Last week I enjoyed my parents’ visit here to Rochester; to St. Kateri. We visited places like the Corning Museum of Glass; wineries and breweries in the Finger Lakes, Sodus Point and El Rincón Mexicano, a favorite Mexican restaurant in Sodus to which Fr. Paul introduced me; Chimney Bluffs…  These are only a few of my favorite places near here to spend a day off; to eat; to learn; to enjoy nature. But it was particularly wonderful to be with people I love;  to be with Mom and Dad to enjoy some of my favorite places in New York State (and some places where I had never been before) during the week they were here.

Is there not something special about being together in one place with people you love; with family; with friends? This is the experience of Jesus’ disciples on Pentecost. We hear in our first reading from Acts that “they were all in one place together” when the Holy Spirit descended upon them. For Jesus’ first disciples, this is the necessary condition to receive God’s gift of the Holy Spirit. Their unity “in one place together,” in an upper room in Jerusalem, is the required setting for the birth of a community of faith, our Church. But why is this so? If God had so chosen, why could the Holy Spirit not have descended upon each of the disciples individually, alone, instead of descending upon them as a community?

The trouble here is that, unlike when we are enjoying quality time off; a vacation; perhaps peaceful time at prayer, Jesus’ disciples were not gathered in their favorite place in the world.
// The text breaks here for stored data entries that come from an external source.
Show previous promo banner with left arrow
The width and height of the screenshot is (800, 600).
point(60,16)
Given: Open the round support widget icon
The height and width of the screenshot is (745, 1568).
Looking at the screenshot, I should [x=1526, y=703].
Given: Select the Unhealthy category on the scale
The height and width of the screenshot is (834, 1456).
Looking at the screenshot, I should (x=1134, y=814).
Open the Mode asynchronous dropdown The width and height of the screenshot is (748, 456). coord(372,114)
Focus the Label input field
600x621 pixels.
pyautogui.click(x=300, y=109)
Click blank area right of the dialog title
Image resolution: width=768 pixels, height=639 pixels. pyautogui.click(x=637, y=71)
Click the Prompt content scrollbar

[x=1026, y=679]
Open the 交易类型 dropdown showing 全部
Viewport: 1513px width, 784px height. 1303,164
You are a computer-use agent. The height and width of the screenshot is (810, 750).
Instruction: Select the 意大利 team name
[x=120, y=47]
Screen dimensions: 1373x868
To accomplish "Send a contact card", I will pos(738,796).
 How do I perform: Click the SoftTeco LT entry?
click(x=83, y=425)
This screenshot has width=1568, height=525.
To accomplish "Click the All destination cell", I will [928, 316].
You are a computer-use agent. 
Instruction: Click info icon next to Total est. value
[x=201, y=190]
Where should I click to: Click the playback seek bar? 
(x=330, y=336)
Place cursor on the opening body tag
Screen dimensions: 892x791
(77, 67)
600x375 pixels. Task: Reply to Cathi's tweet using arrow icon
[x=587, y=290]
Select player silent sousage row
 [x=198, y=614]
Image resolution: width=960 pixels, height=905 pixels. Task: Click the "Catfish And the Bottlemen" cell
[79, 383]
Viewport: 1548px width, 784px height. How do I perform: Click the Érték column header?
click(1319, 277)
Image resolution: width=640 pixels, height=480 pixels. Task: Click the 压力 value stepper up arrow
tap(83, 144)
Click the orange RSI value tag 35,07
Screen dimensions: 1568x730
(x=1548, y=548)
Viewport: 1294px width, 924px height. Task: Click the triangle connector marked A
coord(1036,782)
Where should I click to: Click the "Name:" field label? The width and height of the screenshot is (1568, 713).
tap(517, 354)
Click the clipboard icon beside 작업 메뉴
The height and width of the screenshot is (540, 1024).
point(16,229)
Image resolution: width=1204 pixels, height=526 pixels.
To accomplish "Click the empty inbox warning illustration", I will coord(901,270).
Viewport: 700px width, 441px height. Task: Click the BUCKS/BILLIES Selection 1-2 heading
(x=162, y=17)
Our Gospel reading today, from John, says that “the doors were locked” to the room “where the disciples were, for fear of” the leaders of “the Jews”; those who had put Jesus, their hoped-for Messiah, to a shameful death on a cross. But it is into this fear that the risen Christ enters and breathes the Holy Spirit upon the disciples as a community: “Peace be with you.” This Pentecost event would not have happened in the same way had the disciples have been scattered, facing their fears alone.

Pentecost, the descent of the Holy Spirit upon Christ’s disciples; the birth of the Church, is not a one-time event. We are reminded of this by today’s readings: The Acts of the Apostles and John’s Gospel speak of two distinct encounters with the Holy Spirit. In Acts the Holy Spirit appears to the disciples in “tongues as of fire”; as “a noise like a strong driving wind.” In John, the risen Christ breathes God’s Holy Spirit upon his disciples: “Peace be with you.”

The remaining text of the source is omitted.